Companies using PowerMILL for either positional or continuous five-axis machining can benefit from improvements to the collision checking within the software. Firstly, collision checking has been changed so that warnings can also be flagged for near misses. The user can now specify a clearance value and when the machine tool comes within this value it will turn yellow in colour to highlight a near miss. Collisions are still be shown by a change of colour to red.
Secondly, the display showing the list of collisions, and now near misses as well, has been updated to be easier to read, making it simpler to extrapolate the coordinates at these points. For near misses, the clearance distance is shown in the display, with the distance shown as zero for collisions.
Another improvement will help companies using four- or five-axis machines with trunnions or similar tilting tables. Previous PowerMILL toolpaths could exhibit unwanted changes of azimuth as the cutting tool approached a position vertical to the part. This would slow down the machine, often to the extent that a witness mark would be left on the surface. New options are now available to specify the information used by PowerMILL to distribute the toolpath points so that the machine’s gimbal-lock position is avoided and a smoother motion results.
Raster finishing has also been improved in PowerMILL 2015, with the software now able to set automatically the most appropriate angle for each region of the part. In previous versions, the user had to select each area and specify the angle manually. The new option, which provides the same functionality that already existed for steep-and-shallow finishing and face milling, is most beneficial when finishing a series of pockets aligned in different directions.
A number of improvements have been made to the PowerMILL interface. Most important is a clearer form for the strategy selector that makes navigation easier when choosing which strategy to use. It has also been made easier to create folders of strategies, for example, those most suitable for a particular machine tool, material or type of part, and to add and remove strategies from those folders.

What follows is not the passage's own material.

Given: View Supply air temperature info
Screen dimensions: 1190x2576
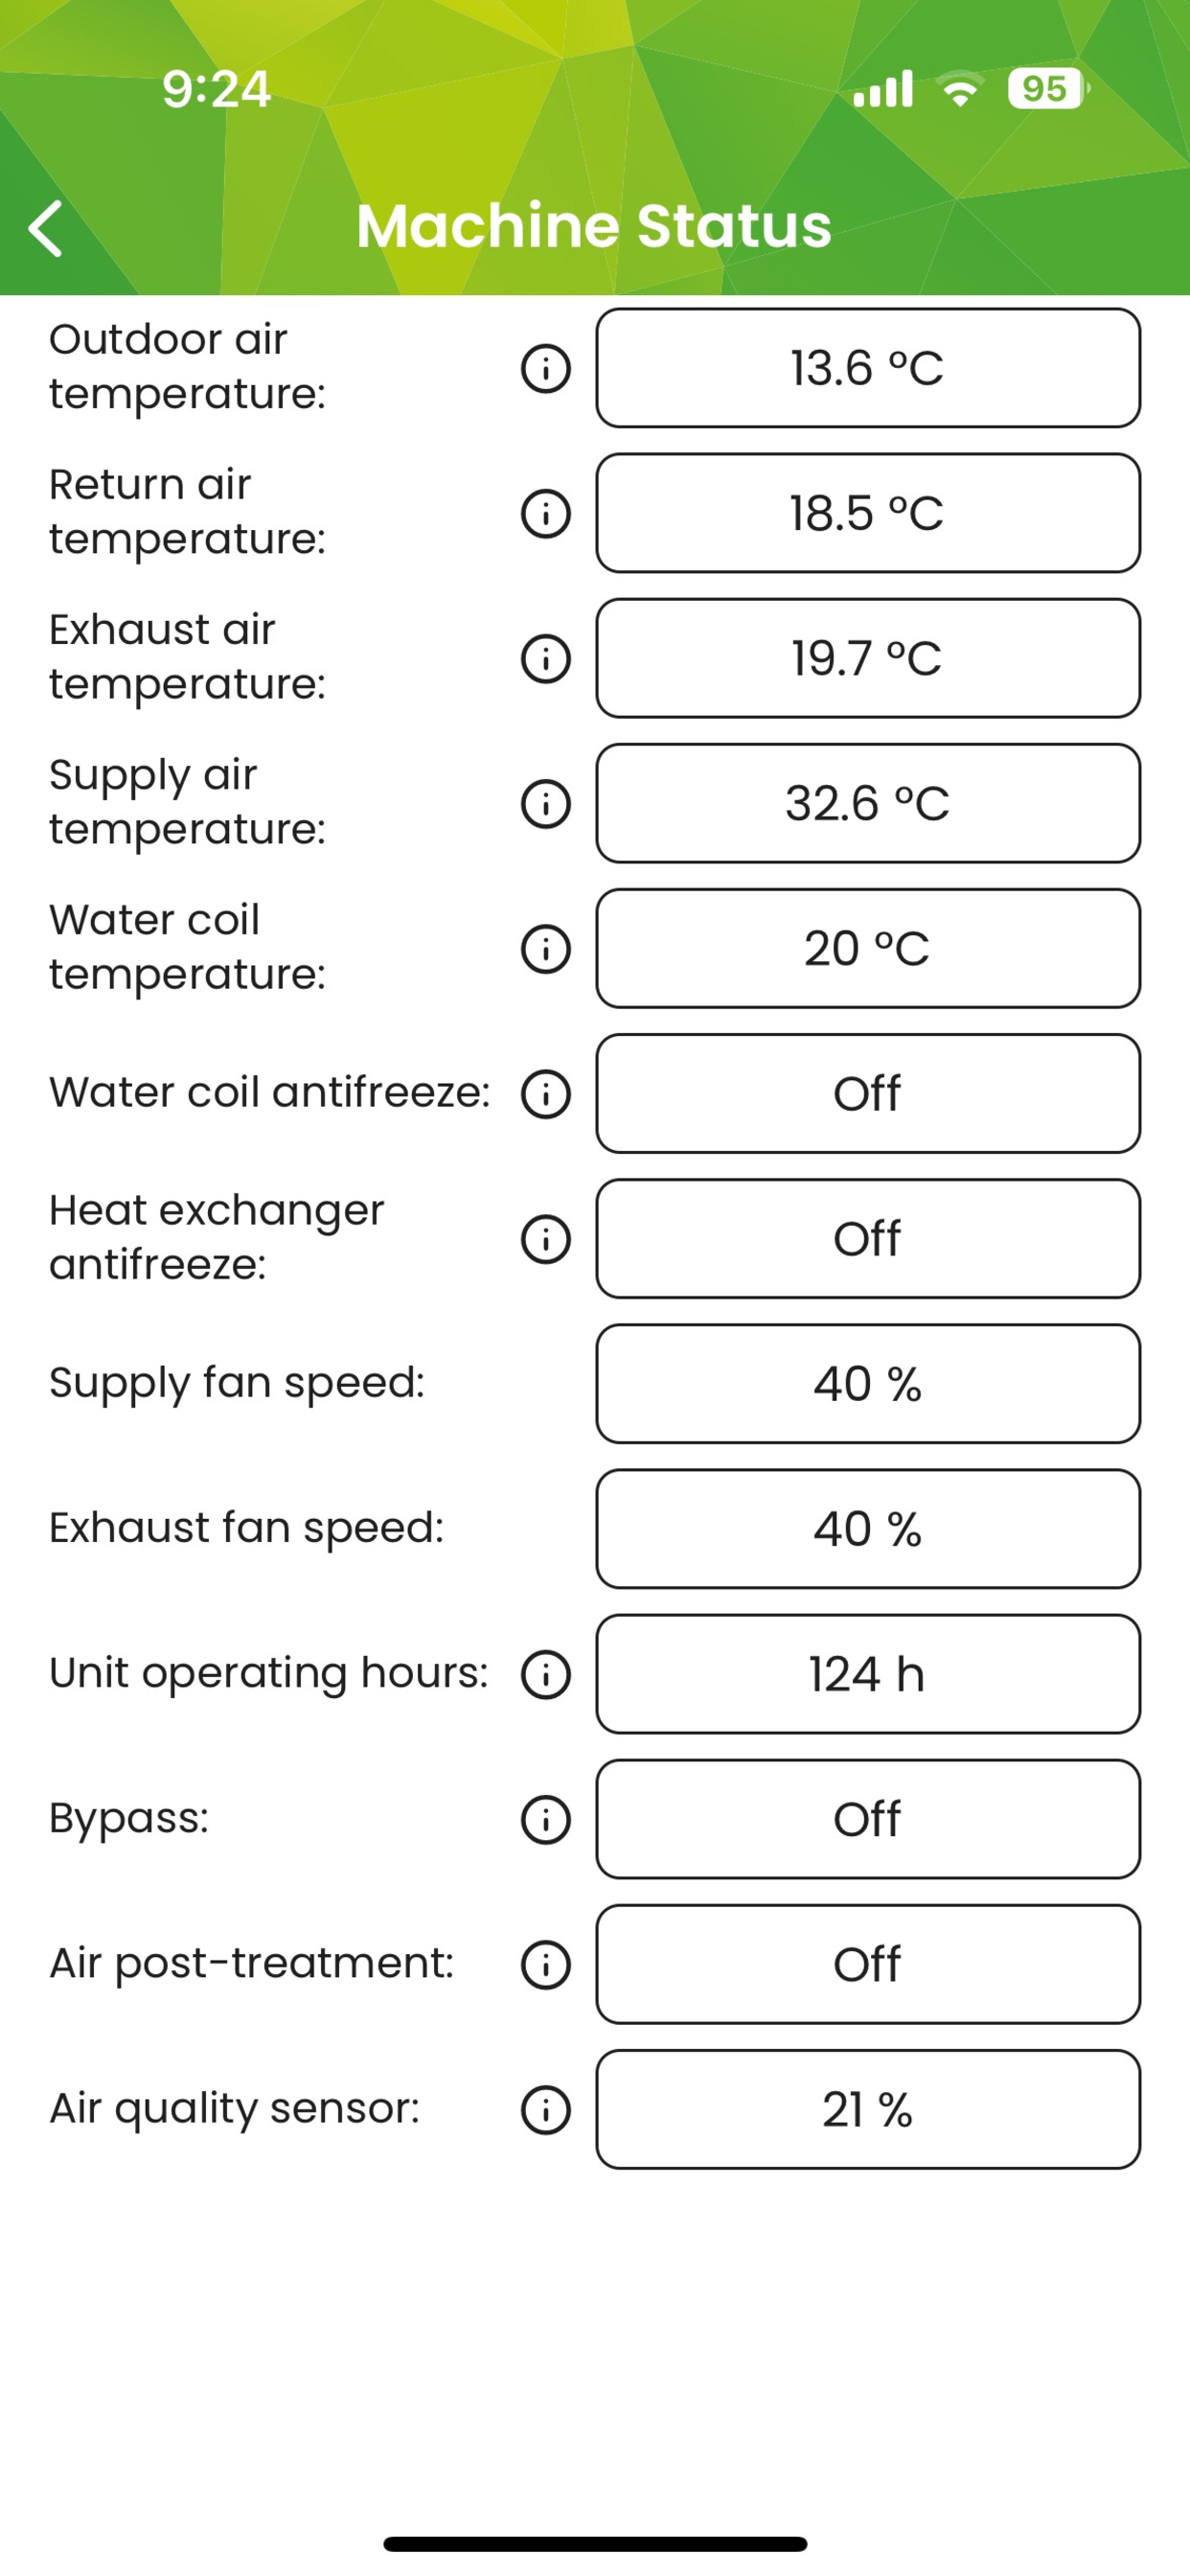Looking at the screenshot, I should click(x=546, y=803).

Finally, three new curve-creation options have been added to the curve editor – ellipse, spiral and helix. These options can be used to create patterns or boundaries when generating toolpaths.
Delcam is one of the world’s leading suppliers of CAM software and associated services, and also supplies systems for product design, tooling design, reverse engineering and inspection. The company has grown steadily since being founded formally in 1977, after initial development work at Cambridge University led by the late Donald Welbourn. It is now among the largest developers of product design and manufacturing software in the UK, with subsidiaries in America, Europe and Asia. Over 330 people are employed at Delcam’s Birmingham headquarters, with almost 400 staff working in the company’s overseas subsidiaries and around 200 more in its international joint ventures.
Delcam’s software and services help manufacturing companies to increase productivity, improve quality and reduce lead times. The company’s software is used in over 90 countries by more than 45,000 organizations. These customers range from multi-national corporations to independent designers, toolmakers and sub-contractors, and come from a wide variety of industries, including aerospace, automotive, electrical appliances, footwear, healthcare, motor sport, packaging, toys, sports equipment, jewellery and signmaking. On February 6, 2014, Delcam was acquired by Autodesk and now operates as a wholly-owned, independently-operated subsidiary.